Inevitably, thoughts also turned to how so many of those who taught there at the end of the 1960s went on to great things — none more so than Dr Singh and Amartya Sen — while how, as an institution, its reputation declined.
As Jean Dreze pointed out in an essay published in the book about DSchool back in 1995, it simply failed to achieve its true potential, which could well have been comparable to many international institutions that specialise in economics.
I have often wondered why this happened. Between the early 1970s and now, the shortage of staff increased due to unfilled teaching posts but the capability of the few who are there now is not in doubt. To be sure the classes have become much bigger. But there has not been any dilution in the level and rigour of teaching. The standard of examination has also not been diluted.
Wages of cussedness
So what went wrong? Why has DSchool fallen off the charts?
When you peel the onion of explanations, the real reason eventually emerges: The university is squarely responsible. There has been near-zero cooperation from it for close to 40 years.
And that points to a more serious problem in our system. Universities give research a lower priority. They focus, as they must, on expanding teaching.
It is now evident that DSchool made its biggest mistake in the latter half the 1950s, when it gave up its autonomy and became a department of the University of Delhi. The Indian Statistical Institute, in contrast, refused to do that and has maintained its reputation for excellence. As Jean pointed out in his essay, it has retained its “monastic” quality. Its focus has been on research. In DSchool it’s been the opposite because it’s part of the University of Delhi.
But it’s not just between the two stools of teaching and research that DSchool has fallen. I have another theory about this.
This is that it has been unable to choose between two contrasting intellectual traditions in economics, one British-European and the other American. The former emphasised analytics while the latter emphasises empirics.
When VKRV Rao set it up, India was a bastion of the Oxbridge-LSE ways of thinking about economics. That continued till the end of the 1970s. Its only genuflection in the direction of the US was the sudden and wild swing towards the use of advanced mathematics, which Paul Samuelson had introduced into the discipline at the end of the 1940s.
Basically, before the 1980s, an economic theory had to be proved by the use of mathematical techniques of proof. Although this method drove lesser mortals up the wall, it had one huge merit: It forced great intellectual clarity in analysing economic issues.

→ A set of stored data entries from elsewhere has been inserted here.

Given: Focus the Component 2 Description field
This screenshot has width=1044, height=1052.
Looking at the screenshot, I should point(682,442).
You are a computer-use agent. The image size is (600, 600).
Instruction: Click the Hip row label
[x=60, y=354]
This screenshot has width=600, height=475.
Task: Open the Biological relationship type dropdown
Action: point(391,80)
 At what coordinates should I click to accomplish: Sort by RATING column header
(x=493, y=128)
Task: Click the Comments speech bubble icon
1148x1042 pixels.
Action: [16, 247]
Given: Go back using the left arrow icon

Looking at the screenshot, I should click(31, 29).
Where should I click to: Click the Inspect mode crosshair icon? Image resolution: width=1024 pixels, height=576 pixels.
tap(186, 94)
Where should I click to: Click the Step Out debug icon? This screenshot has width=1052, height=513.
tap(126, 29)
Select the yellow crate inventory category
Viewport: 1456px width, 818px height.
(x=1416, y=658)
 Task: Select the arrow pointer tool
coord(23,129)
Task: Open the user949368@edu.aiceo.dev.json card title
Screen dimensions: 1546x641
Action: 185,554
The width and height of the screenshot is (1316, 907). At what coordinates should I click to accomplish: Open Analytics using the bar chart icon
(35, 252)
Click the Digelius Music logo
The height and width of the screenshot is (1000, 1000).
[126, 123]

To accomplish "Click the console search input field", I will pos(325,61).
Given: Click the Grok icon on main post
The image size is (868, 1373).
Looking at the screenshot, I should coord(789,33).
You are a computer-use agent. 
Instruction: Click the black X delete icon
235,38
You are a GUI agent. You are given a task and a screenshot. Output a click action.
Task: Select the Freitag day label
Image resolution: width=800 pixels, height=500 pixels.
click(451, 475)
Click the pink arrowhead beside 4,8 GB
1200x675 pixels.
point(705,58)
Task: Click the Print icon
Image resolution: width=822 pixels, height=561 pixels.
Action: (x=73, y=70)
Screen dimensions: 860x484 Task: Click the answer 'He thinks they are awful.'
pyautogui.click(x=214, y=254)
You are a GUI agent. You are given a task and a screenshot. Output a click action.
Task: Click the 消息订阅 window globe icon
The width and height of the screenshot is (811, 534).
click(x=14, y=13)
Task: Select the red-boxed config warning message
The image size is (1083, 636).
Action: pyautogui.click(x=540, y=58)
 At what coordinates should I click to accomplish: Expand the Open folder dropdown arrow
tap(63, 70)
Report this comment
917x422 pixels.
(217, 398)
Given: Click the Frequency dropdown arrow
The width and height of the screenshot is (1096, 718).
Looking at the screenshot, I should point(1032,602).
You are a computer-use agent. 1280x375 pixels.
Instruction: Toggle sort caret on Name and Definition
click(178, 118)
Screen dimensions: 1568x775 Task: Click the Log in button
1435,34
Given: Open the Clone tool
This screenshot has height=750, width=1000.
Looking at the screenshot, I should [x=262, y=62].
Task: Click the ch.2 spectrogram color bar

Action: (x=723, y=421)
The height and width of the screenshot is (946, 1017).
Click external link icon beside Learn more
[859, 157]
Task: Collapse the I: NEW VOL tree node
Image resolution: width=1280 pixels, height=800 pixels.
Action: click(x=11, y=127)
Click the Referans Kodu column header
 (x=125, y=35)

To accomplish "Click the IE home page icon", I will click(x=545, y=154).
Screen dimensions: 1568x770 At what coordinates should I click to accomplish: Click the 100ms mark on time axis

This level of clarity just could not and cannot be substituted by non-mathematical techniques. There was and is no room for waffle.
Enter the Yanks
The American way, in contrast, is to demand a proper bang for the buck. This has meant proof by data rather than by mathematics.
That’s fine because the corrective was much-needed in the face of excesses by theorists. But it created a peculiar problem in India.
In the absence of proper data, economists at DSchool, research-wise, were left high and dry. Publications got reduced to a trickle. Soon personal as well as institutional reputation began to suffer.
Many professional economists left the country altogether. Others joined professions where deep research was not required. A third lot had to make do with whatever was there — the think-tanks.
This, in my (possibly wrong) opinion, has caused a dilemma at DSchool. They don’t know what to emphasise in their teaching: The old European/Oxbridge way or the new American data way.
Which leads to the question: Should DSchool seek autonomy and focus on research, leaving behind its identity as the department of economics which the university can keep?
Indeed, this question must be faced by not just DSchool but all universities: Should they delink teaching and research? I believe they should. And this should happen not only in economics but in all disciplines.
Otherwise we can expect the remaining centres of excellence also to go the DSchool way, not knowing whether they are fish or fowl. Even worse, having to face the caprices of politically appointed and politically oriented vice-chancellors who confuse status with the power to act arbitrarily.
There are far too many of them now reminding one of the saying in Hindi: Bandaron ke haath mein heeron ka haar.